You meant this right?

const Conf = require('conf');

const config = new Conf({
	implicitObjectRoot: false,
	schema: {
		type: 'object',
		additionalProperties: {type: "string"},
		properties: {unicorn: '🦄'},
	}
}); // defaults to true for BC

console.log(config.get('unicorn'));
//=> '🦄'

config.set('number', 1234); // causes validation error
config.set('name', 'pinky'); // is allowed due to additionalProperties definition

If so, I would be ok with that. However, thinking more about it, giving two roles to schema would complicate the TypeScript typings. I think it would be easier to just have a separate property like this:

const Conf = require('conf');

const config = new Conf({
	rootSchema: {
		type: 'object',
		additionalProperties: {type: "string"},
		properties: {unicorn: '🦄'},
	}
}); // defaults to true for BC

console.log(config.get('unicorn'));
//=> '🦄'

config.set('number', 1234); // causes validation error
config.set('name', 'pinky'); // is allowed due to additionalProperties definition

Suggestions for better name welcome.

sindresorhus avatar Sep 09 '19 15:09 sindresorhus

Yes, you're right I meant to pass the schema in with the config. Good catch.

I would agree with you about using rootSchema instead of schema, except that JSON can be anything from null to an object. This would mean Conf would need to then take on the burden of type detection and using the correct JSON Schema format for what was passed in. If that format ever changed, then it could break everybody's builds until the project caught up.

Personally I don't see a problem forcing the users who opt-in to this behavior to manage the entirety of the schema themselves. As for Typescript typings, if I'm understanding the code correctly you depend on json-schema-typed for that, and they would support valid JSON Schema syntax. Or are you referring to something else in this case?

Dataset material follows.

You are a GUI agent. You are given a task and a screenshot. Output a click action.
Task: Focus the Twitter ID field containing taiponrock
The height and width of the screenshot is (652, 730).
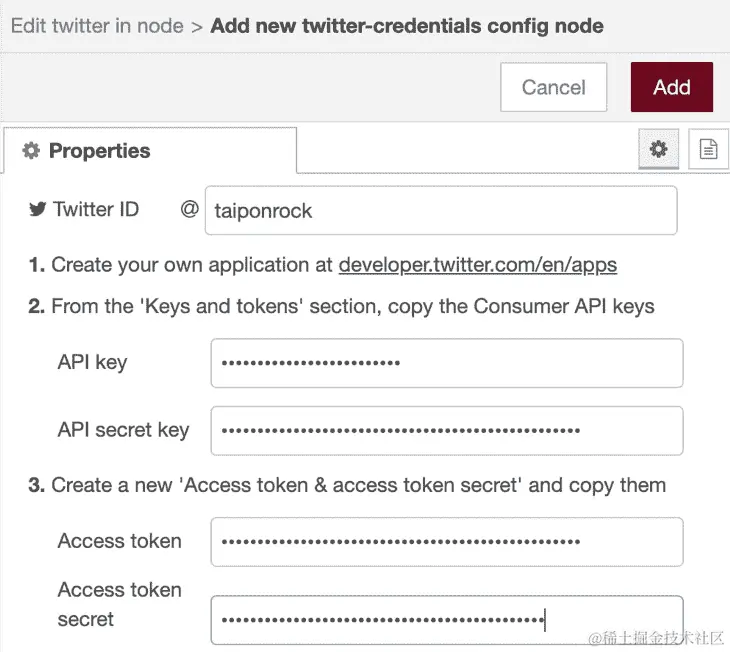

d42ohpaz avatar Sep 09 '19 15:09 d42ohpaz

except that JSON can be anything from null to an object.

Not exactly sure what you mean by that. Conf would only every support an object at the top-level, so if the user tries to set something else, we would throw a useful error.

As for Typescript typings, if I'm understanding the code correctly you depend on json-schema-typed for that, and they would support valid JSON Schema syntax. Or are you referring to something else in this case?

I just meant that having multiple types for one options complicates the types. Having two options, each with only one type each makes it much simpler.

sindresorhus avatar Sep 10 '19 07:09 sindresorhus

Would implementation of this feature also allow definitions at the top level? I'm trying to migrate a custom config solution to use conf instead, but I can't seem to successfully apply definitions from our existing schema at any level - I have tried wrapping the top level in a dummy property but it doesn't work. Is there any way we can use definitions with the current behaviour?

strophy avatar Dec 11 '20 23:12 strophy

@strophy Yes, it would support anything ajv supports.